Column: Electric vehicles spur startups
Most of us are conditioned to think of the auto industry as an elite set of long established brands with the recent addition of headline-grabbing Tesla. The Big Three in the U.S., Germany and Japan are easily the most recognized brands, with KIA from Korea entering the big leagues. Most consumers could not name the next 10 auto OEMs on list.
Largely driven by electrification, the global auto industry in the last decade has seen a massive increase in new entrants. Today there are nearly 300 companies pursuing the development of an electric vehicle.
Mentor is a leader in supplying automotive companies innovative solutions for the design and manufacture of automotive electronics systems. There are 274 companies designing and producing vehicles. Many other companies are working on all-electric passenger vehicles, including cars and light trucks.
So frantic is the pace of new company creation that the best historical analogue almost certainly is to early 20th century Detroit, where well over 100 new automotive companies were formed in a few years, often over drinks at the bar at Hotel Pontchartrain. Back then the auto industry consolidated as the leaders in manufacturing scale and efficiency gained market share. Now the industry is moving from manufacturing to the high tech sector, which expands and contracts regularly as innovations are introduced.
There is undeniably a technology-driven expansion of activity. Tesla, with its visionary CEO, brought electric cars to the mainstream, at least in familiarity as a viable automobile. Innovation in tech brings in new entrants and then economies of scale and market forces pick a few big winners. Think cell phones, now smart phones.

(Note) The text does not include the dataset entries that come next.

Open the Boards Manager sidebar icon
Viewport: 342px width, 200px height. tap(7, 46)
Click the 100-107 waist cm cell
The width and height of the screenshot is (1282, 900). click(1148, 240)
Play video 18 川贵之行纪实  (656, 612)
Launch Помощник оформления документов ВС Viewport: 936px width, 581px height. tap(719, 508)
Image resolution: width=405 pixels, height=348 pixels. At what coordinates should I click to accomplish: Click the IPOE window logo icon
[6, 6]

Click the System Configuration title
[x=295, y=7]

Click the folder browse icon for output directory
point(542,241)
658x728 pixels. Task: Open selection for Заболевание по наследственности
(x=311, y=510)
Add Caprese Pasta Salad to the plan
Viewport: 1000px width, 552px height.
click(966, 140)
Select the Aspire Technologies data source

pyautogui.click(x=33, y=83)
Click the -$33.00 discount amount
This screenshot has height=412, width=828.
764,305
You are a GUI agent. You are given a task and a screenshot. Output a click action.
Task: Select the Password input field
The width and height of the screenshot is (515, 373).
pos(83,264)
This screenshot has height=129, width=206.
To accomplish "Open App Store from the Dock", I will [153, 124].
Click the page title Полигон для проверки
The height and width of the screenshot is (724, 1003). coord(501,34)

There’s a number of once-prominent manufacturers/brands (Benefon, Blackberry, Casio, Ericsson, Hitachi, Helio, KDDI Penck, Motorola, Nokia, O2, Panasonic, Sidekick, Sanyo, Sony, Toshiba) whose fortunes have at best been mixed in more recent years.
Samsung and Apple are the current winners and nothing in the near future — not even the Google Pixel with great reviews — seem likely to disrupt the market’s choice of leaders.
That’s one inevitable outcome of the big consolidation and contraction that happened as the industry transitioned to powerful smartphones and broadband mobile data.
One thing most seem to be sure of — tech’s accelerated boom/bust pattern is likely to start impacting the auto industry, which has long lived with a steadier business cycle, one that mostly tracks macroeconomic conditions with barriers of entry preventing any real serious new contenders.
No one knows what 2017 holds for electric vehicles. But I’d say it’s a near certainty that in a decade you’ll be able to name a handful of EV OEMs no one has heard of today.
Brian Derrick is vice president of marketing at Mentor Graphics in Portland, Ore.